Достоевский, который пишет в эпоху, всецело настроенную на реализм, словно бы предлагает нам не задерживаться на материале, которым он пользуется. Если рассматривать каждую деталь романа в отдельности, то она, возможно, покажется вполне реальной, но эту ее реальность Достоевский отнюдь не подчеркивает. Напротив, мы видим, что в единстве романа детали утрачивают реальность, и автор лишь пользуется ими как отправными точками для взрыва страстей. Достоевскому важно создать в замкнутом романном пространстве истинный динамизм, систему душераздирающих страстей, бурный круговорот человеческих душ.

Прочитайте «Идиота». Там появляется некий молодой человек, приехавший из Швейцарии, где он с самого детства жил в санатории. Приступ детского слабоумия начисто изгладил все из его памяти. В стерильной атмосфере санатория некий милосердный врач создал на основе нервной системы ребенка, словно на проволочном каркасе, как раз такую духовность, которая необходима для постижения высокой нравственности. На самом же деле это чудесное дитя в образе мужчины.
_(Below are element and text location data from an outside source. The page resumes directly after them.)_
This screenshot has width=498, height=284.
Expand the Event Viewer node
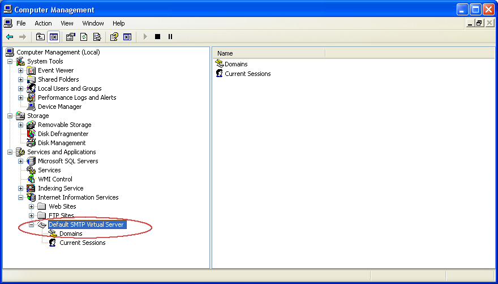[21, 70]
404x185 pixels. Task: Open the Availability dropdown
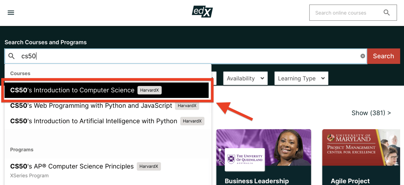point(245,78)
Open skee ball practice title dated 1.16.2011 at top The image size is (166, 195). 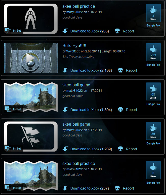coord(79,6)
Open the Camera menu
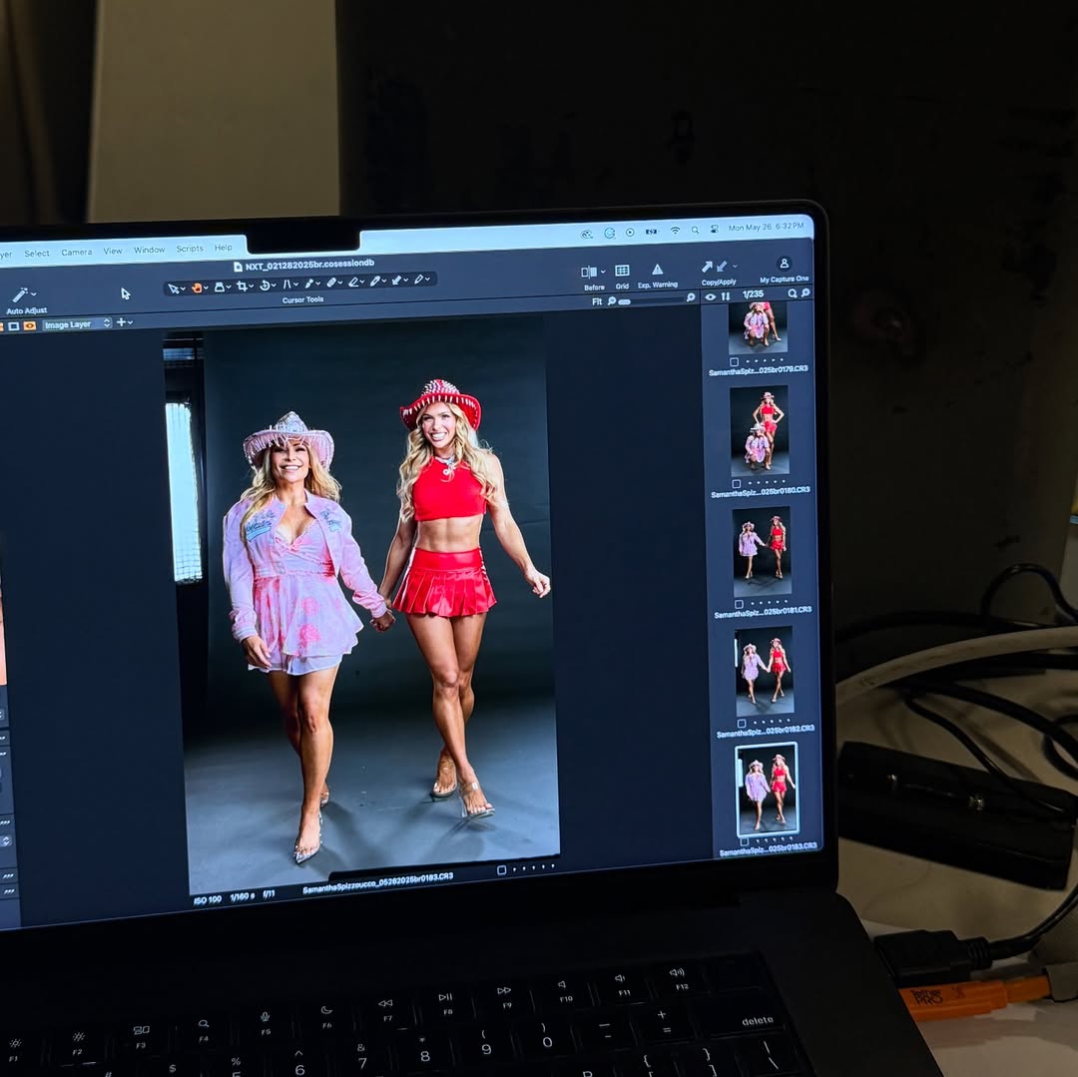 [x=76, y=253]
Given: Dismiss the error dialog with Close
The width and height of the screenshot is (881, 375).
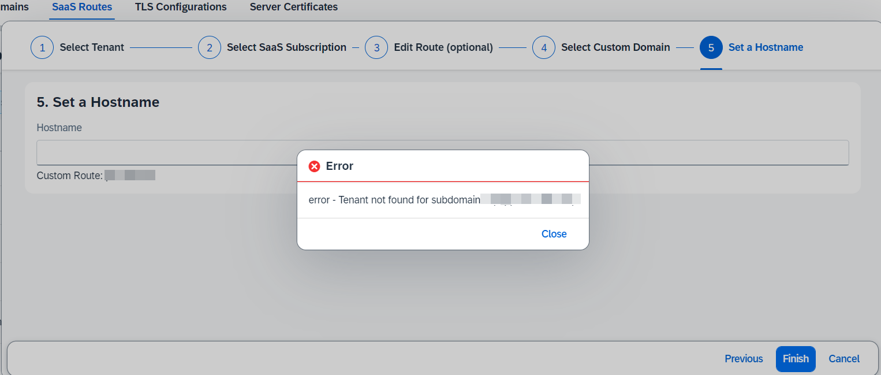Looking at the screenshot, I should [x=554, y=234].
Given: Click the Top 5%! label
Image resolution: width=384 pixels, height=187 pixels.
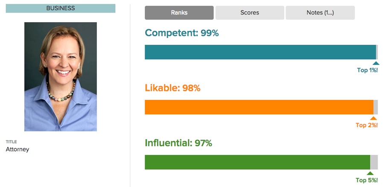Looking at the screenshot, I should pyautogui.click(x=367, y=181).
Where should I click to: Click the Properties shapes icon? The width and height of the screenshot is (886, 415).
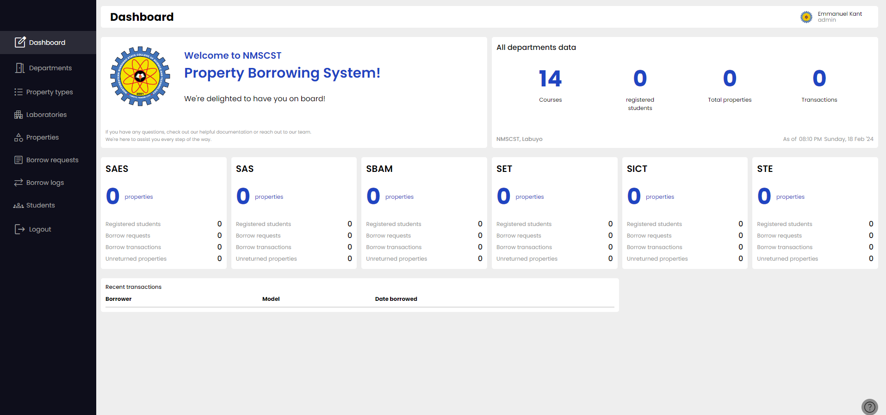pos(19,137)
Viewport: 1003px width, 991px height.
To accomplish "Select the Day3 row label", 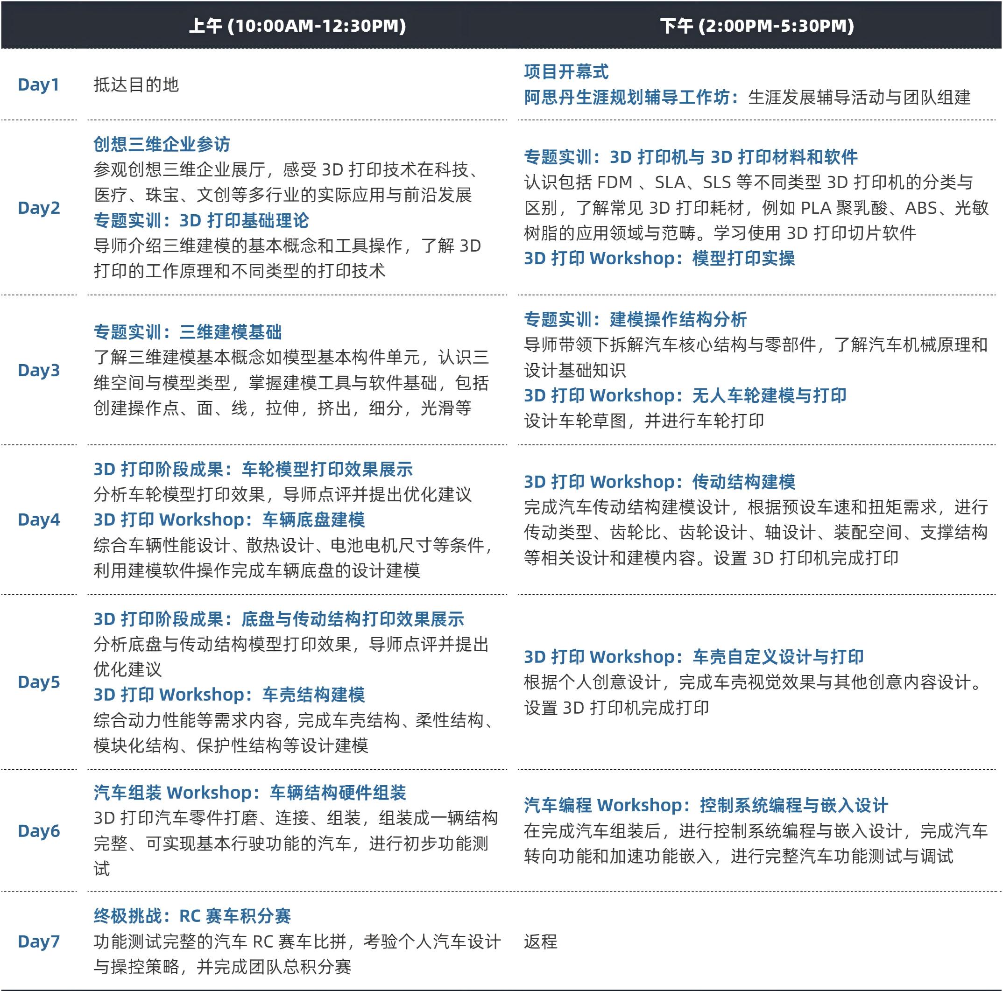I will point(39,370).
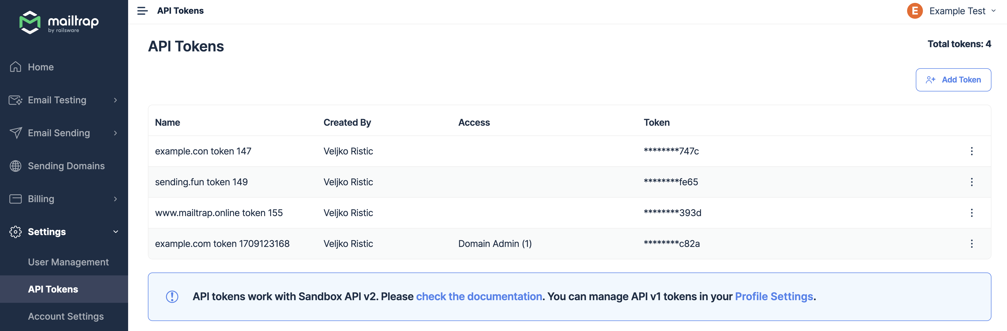Open kebab menu for sending.fun token 149
The image size is (1007, 331).
(971, 182)
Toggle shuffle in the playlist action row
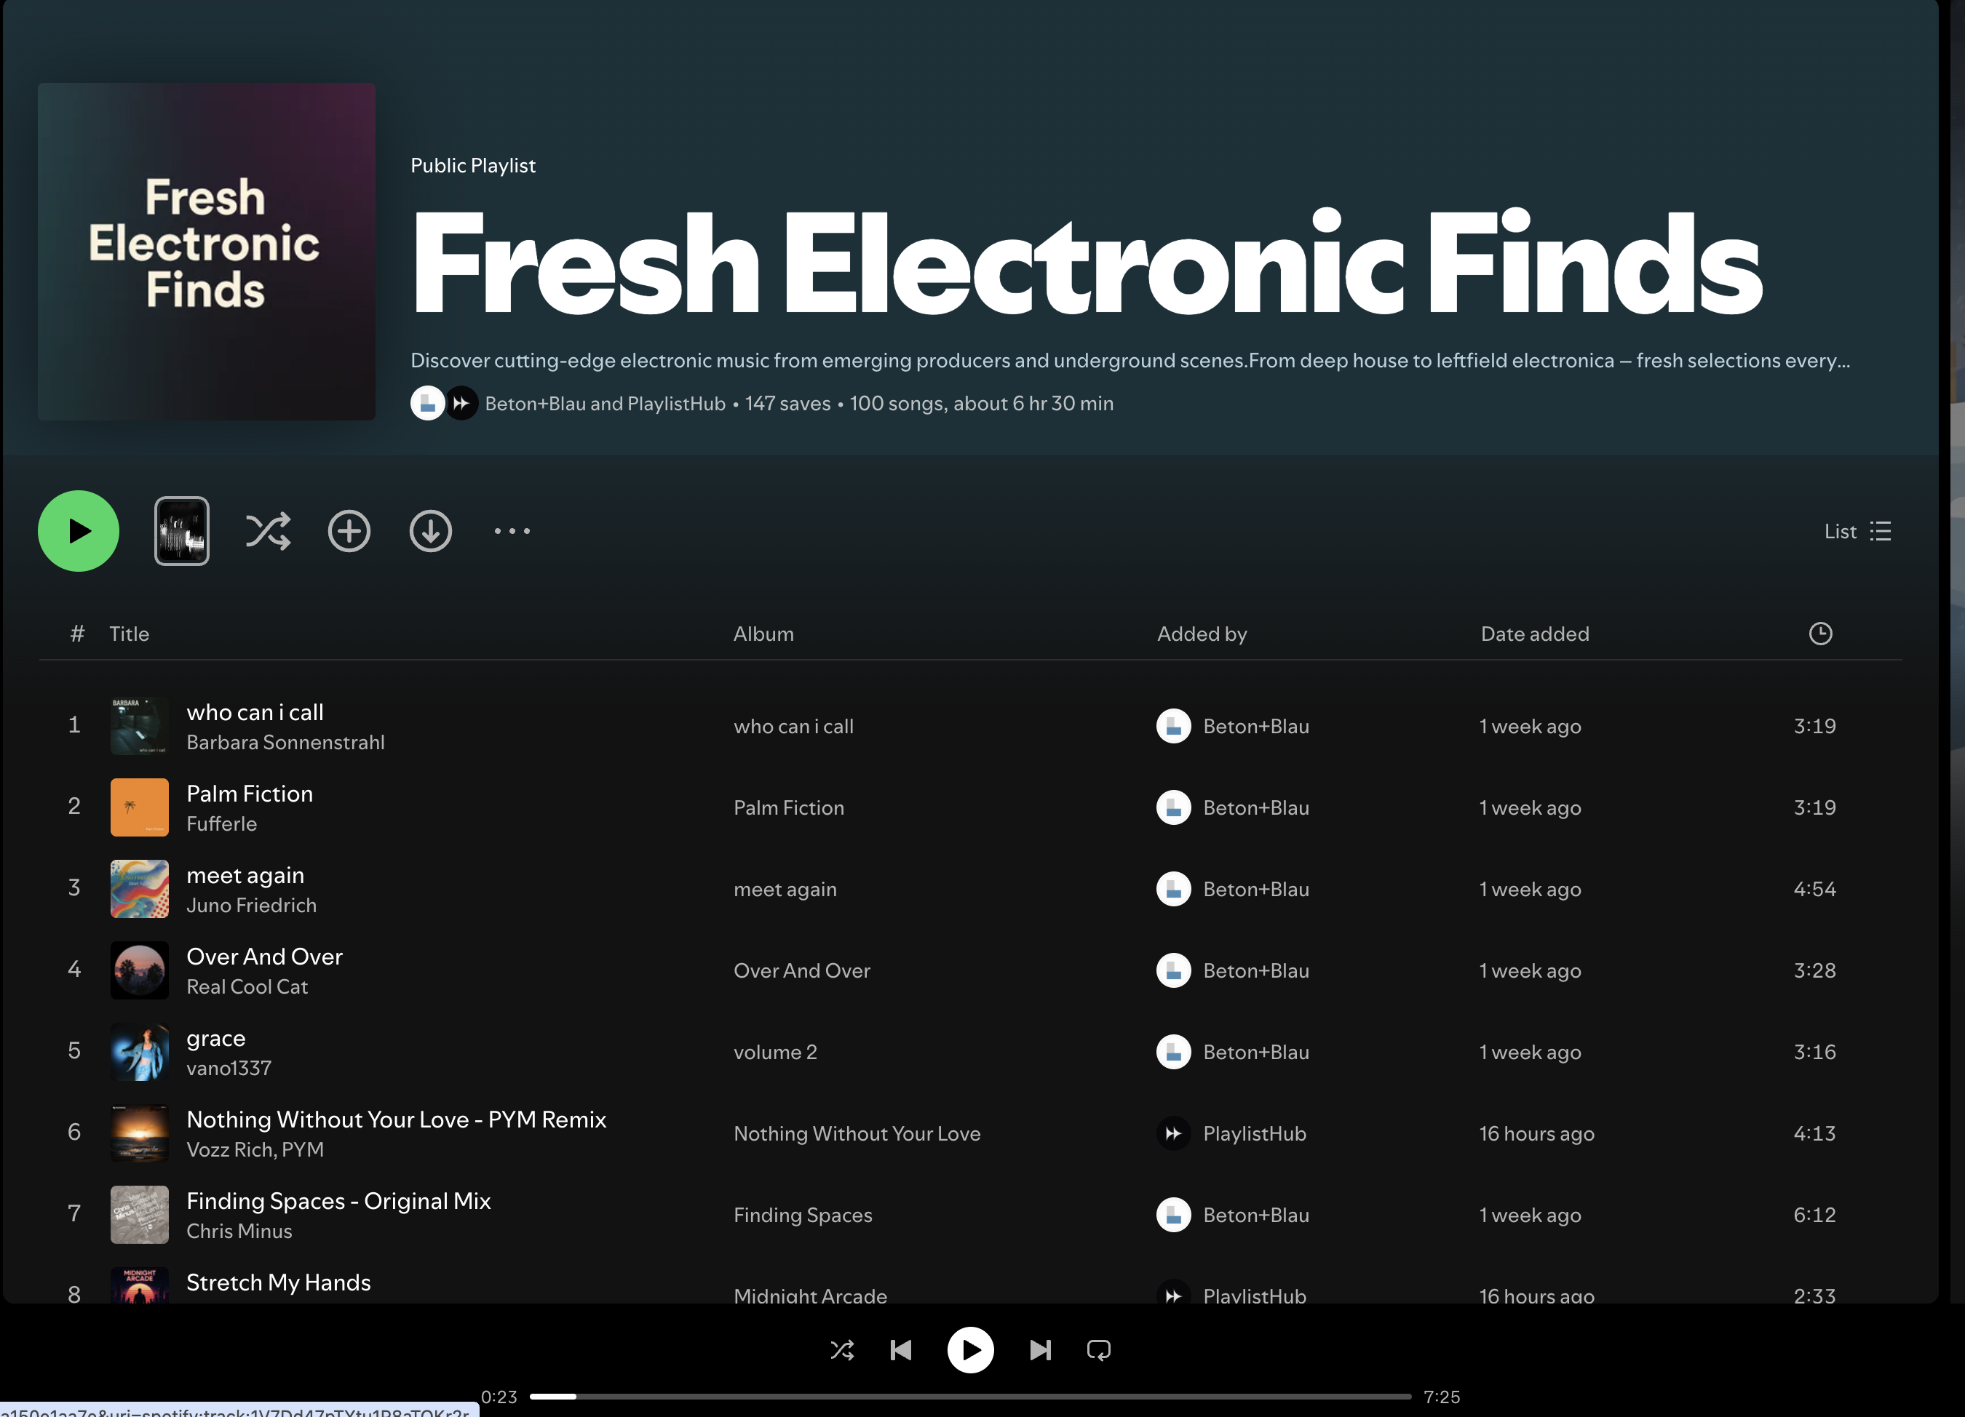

Все это не слишком убедительно, но нужно Достоевскому как отправная точка: с психологическим правдоподобием покончено, и в свои права вступает муза великого славянина. Месье Бурже прежде всего занялся бы подробнейшим описанием слабоумия. Достоевский совсем об этом не заботится, потому что все это предметы внешнего мира, а для него важен исключительно мир поэтический, создаваемый им внутри романа. Слабоумие ему нужно, чтобы среди людей одного приблизительно круга могла разбушеваться буря страстей. Все, что в его произведениях не есть буря, попало туда только как предлог для бури.

Как если бы скорбный сокрытый дух сдернул покрывало видимости, и мы бы внезапно увидели жизнь состоящей из отдельных составных частиц – вихрей и молний – или из ее изначальных течений, которые увлекают человеческую личность на круги Дантова ада – пьянства, скупости, излишеств, безволия, слабоумия, сладострастия, извращений, страха. Даже говорить дальше в таком духе означало бы разрешить реальности слишком глубоко вторгнуться в структуру маленьких поэтических миров. Скупость и слабоумие – это движения, в конечном счете, это движения душ реальных, и можно было бы поверить, что в замыслы Достоевского входило описание реальности душевных движений, как для других писателей – описание их неподвижности. Вполне понятно, что свои идеалы поэт должен облекать в реальные образы, но стиль Достоевского характерен именно тем, что не дает читателям долго созерцать материал, которым он пользовался, и оставляет их наедине с чистым динамизмом. Не слабоумие само по себе, а то, что в нем есть от активного движения, составляет в «Идиоте» поэтическую объективность. Поэтому самым точным определением романа Достоевского был бы нарисованный в воздухе одним взмахом руки эллипс.